By the 1940s, after more than a decade of setbacks, due chiefly to financial strains and the challenge of coordinating the restoration long-distance, Davis urged Du Bois to sell the site. Finally in 1954 Du Bois agreed to give up the homestead to his neighbor. By this time the deteriorated house had completely fallen in on itself, and all that remained standing was the cellar and the chimney repaired during the early renovations in 1928. Throughout the 26 years that Du Bois owned the property, he was never once able to inhabit the house.
Established first as a memorial park in 1969, six years after Du Bois died, the homestead was finally dedicated as a National Historic Landmark in 1979. Nearly a decade later the site was turned over to the Commonwealth of Massachusetts, and UMass Amherst was charged with overseeing the property. The Friends of the Du Bois Homesite was formed in Great Barrington in 2006 to work with UMass in developing the site.
Since 1983 under the direction of Professor Robert Paynter, the Anthropology Department at UMass Amherst conducted archaeological field research at the Burghardt family homestead. The artifacts uncovered, roughly 12,000, proved to be the remnants of the day-to-day lives of the Wooster family, maternal relatives of Du Bois, who owned the site from 1873-1928. These objects provide clues not only about the way the Wooster family lived, but also about the lives of working class individuals in western Massachusetts during this time period.
It is clear that Du Bois had a lifelong attachment to the site of the Burghardt home and to Great Barrington itself. Soon after acquiring the land upon which the homestead sat, he wrote a brief article “The House of the Black Burghardts,” in The Crisis. In it he reminisced about the house and the town.
“It is the first home that I remember. There my mother was born and all her nine brothers and sisters. There perhaps my grandfather was born, although I do not know. At any rate, on this wide and lovely plain, beneath the benediction of gray-blue mountain and low music of rivers, lived for a hundred years the black Burghardt clan.”
“It was a delectable place –simple, square, and low, with the great room of the fireplace, the flagged kitchen, half a step below, and the lower woodshed beyond. Steep, strong stairs led up to Sleep, while without was a brook, a well and a mighty elm.”
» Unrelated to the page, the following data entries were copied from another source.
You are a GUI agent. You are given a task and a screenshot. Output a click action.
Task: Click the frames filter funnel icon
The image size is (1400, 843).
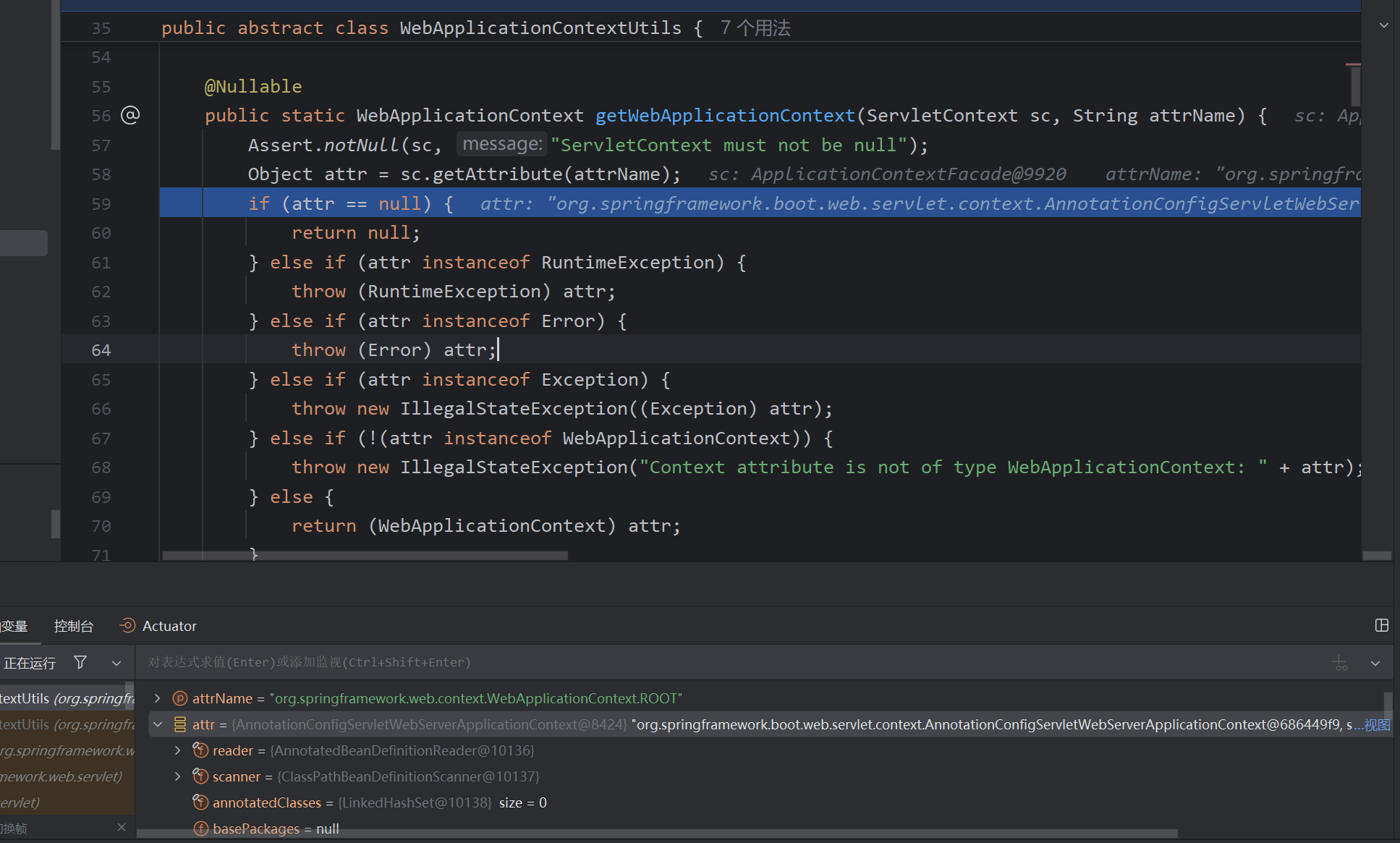[80, 662]
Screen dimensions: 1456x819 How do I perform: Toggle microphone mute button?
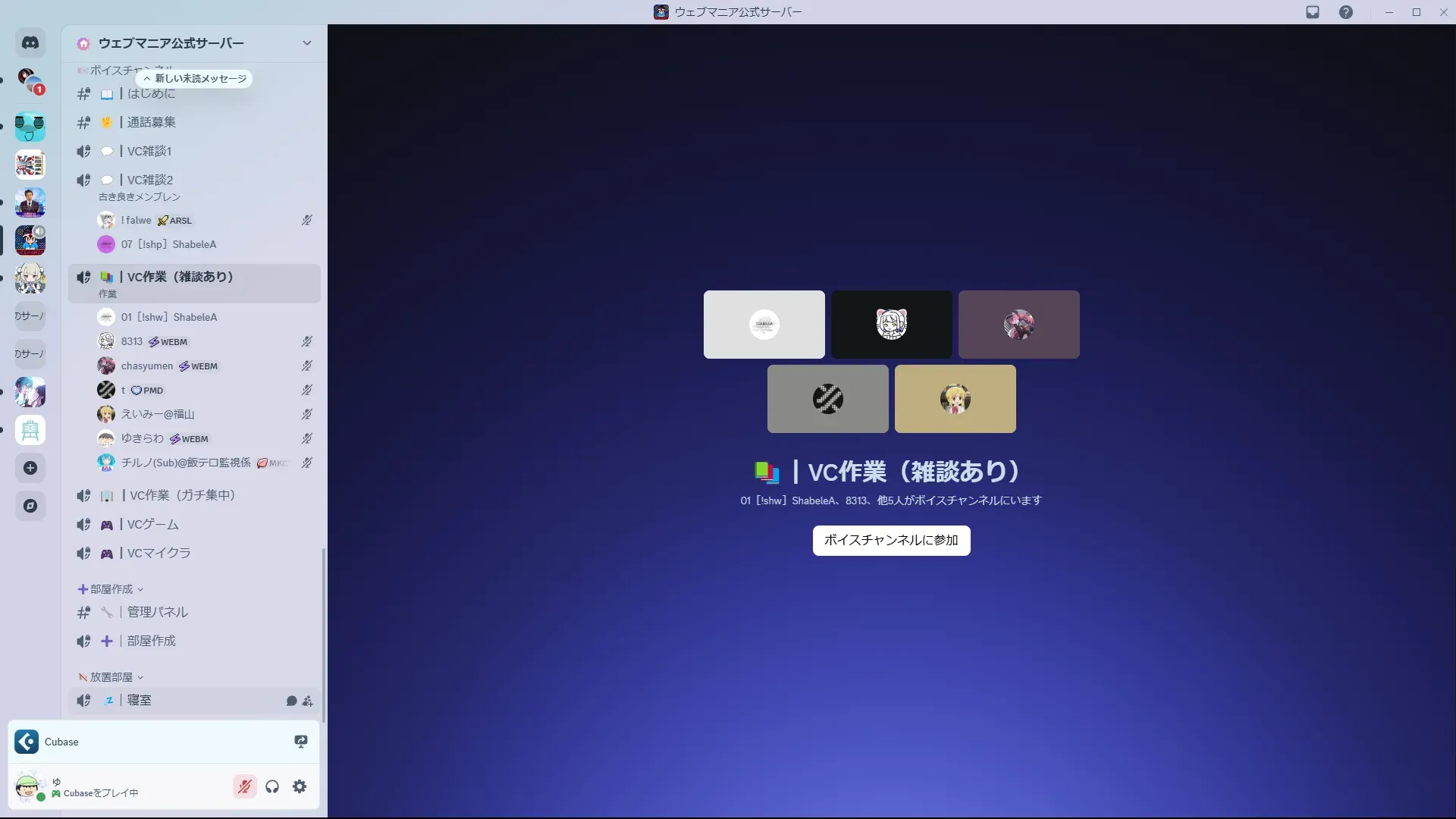[x=244, y=786]
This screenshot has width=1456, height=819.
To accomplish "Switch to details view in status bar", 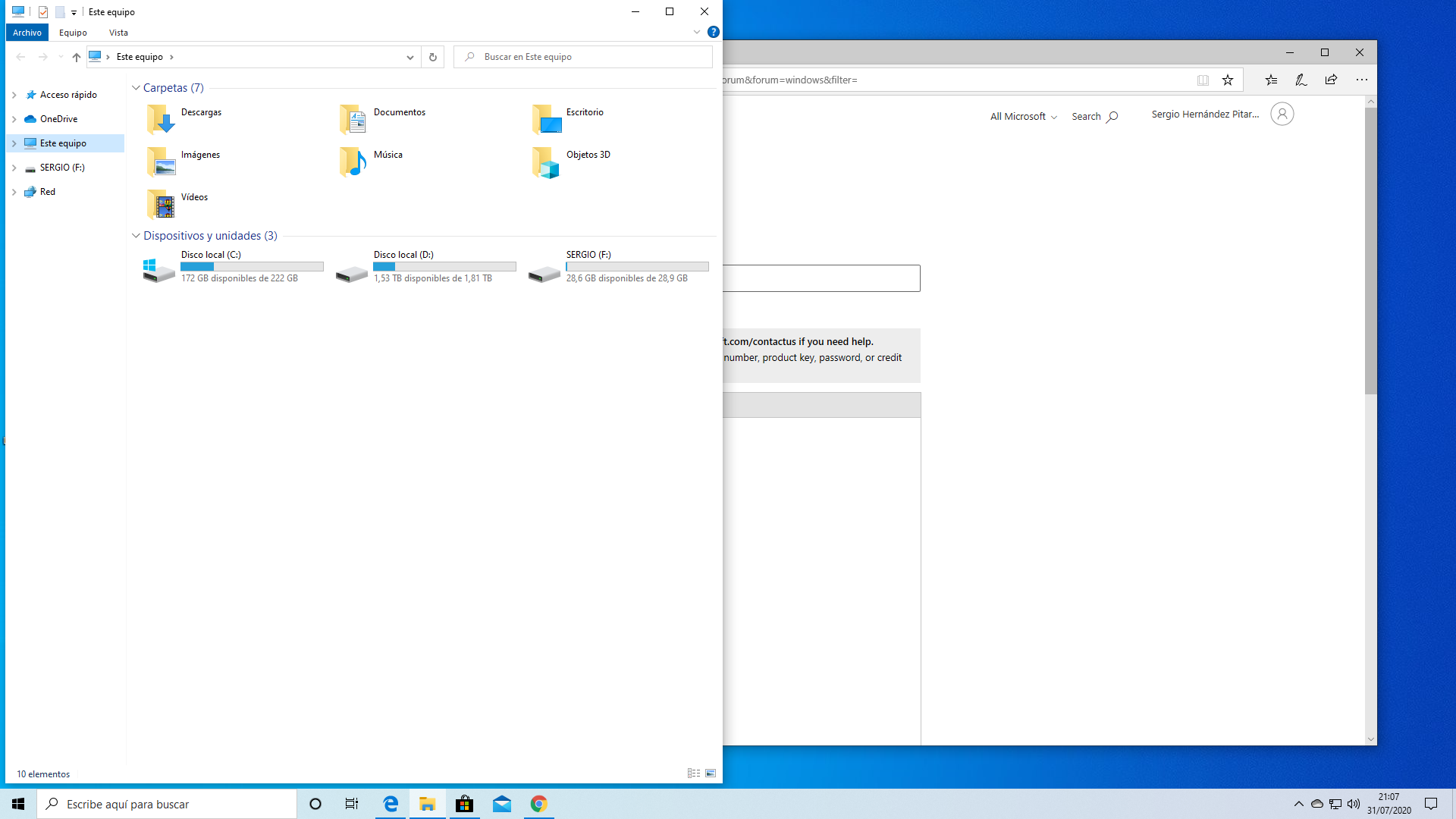I will [x=693, y=774].
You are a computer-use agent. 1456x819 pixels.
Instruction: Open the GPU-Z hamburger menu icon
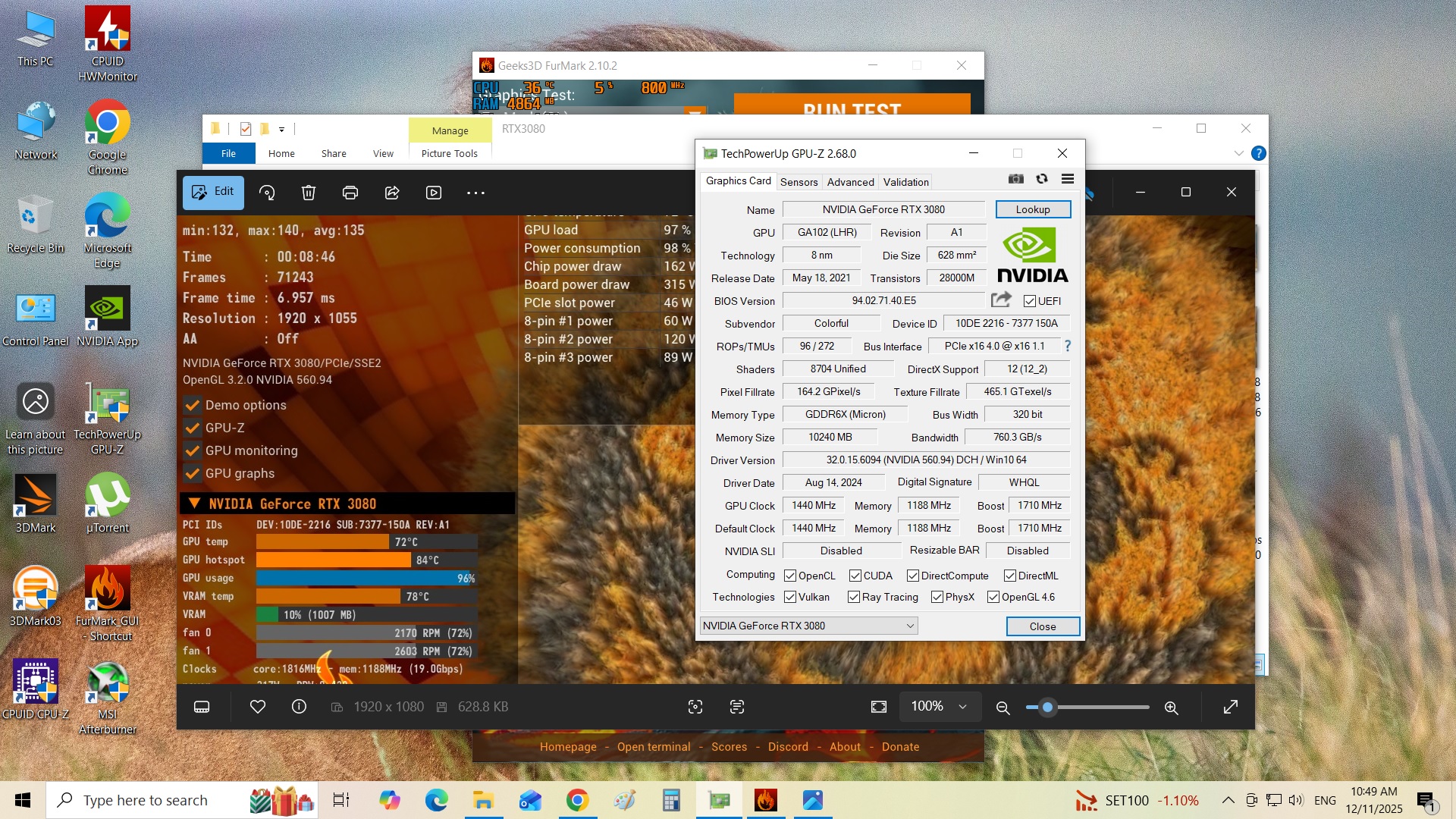click(1068, 179)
“I left the home as a child to live in town again and to go to school. But for furtive glimpse I did not see the house again for more than a quarter century. Then riding near on a chance journey I suddenly was homesick for that house. I came to the spot. Its windowless eyes stared blindly on the broad, black highway to New York. It seemed to have shrunken timidly into itself. “
“From that day to this I desperately wanted to own that house for no earthly reason that sounded a bit like sense. It was 130 miles from my work. It was decrepit almost beyond repair save that into its tough and sturdy timbers the black Burghardts had built so much of their own dumb pluck.”
“But I fought the temptation away. Yachts and country estates and limousines are not adapted to my income. Oh, I inquired of course. The replies were discouraging. And once every year or so I drove by and stared sadly; and even more sadly and brokenly the House of the Black Burghardts stared back.”
“Then of a sudden Somebody whose many names and places I do not know sent secret emissaries to me on a birthday which I had firmly resolved not to celebrate … And they said by telegram: The House of the Black Burghardts is come home again – it is yours!”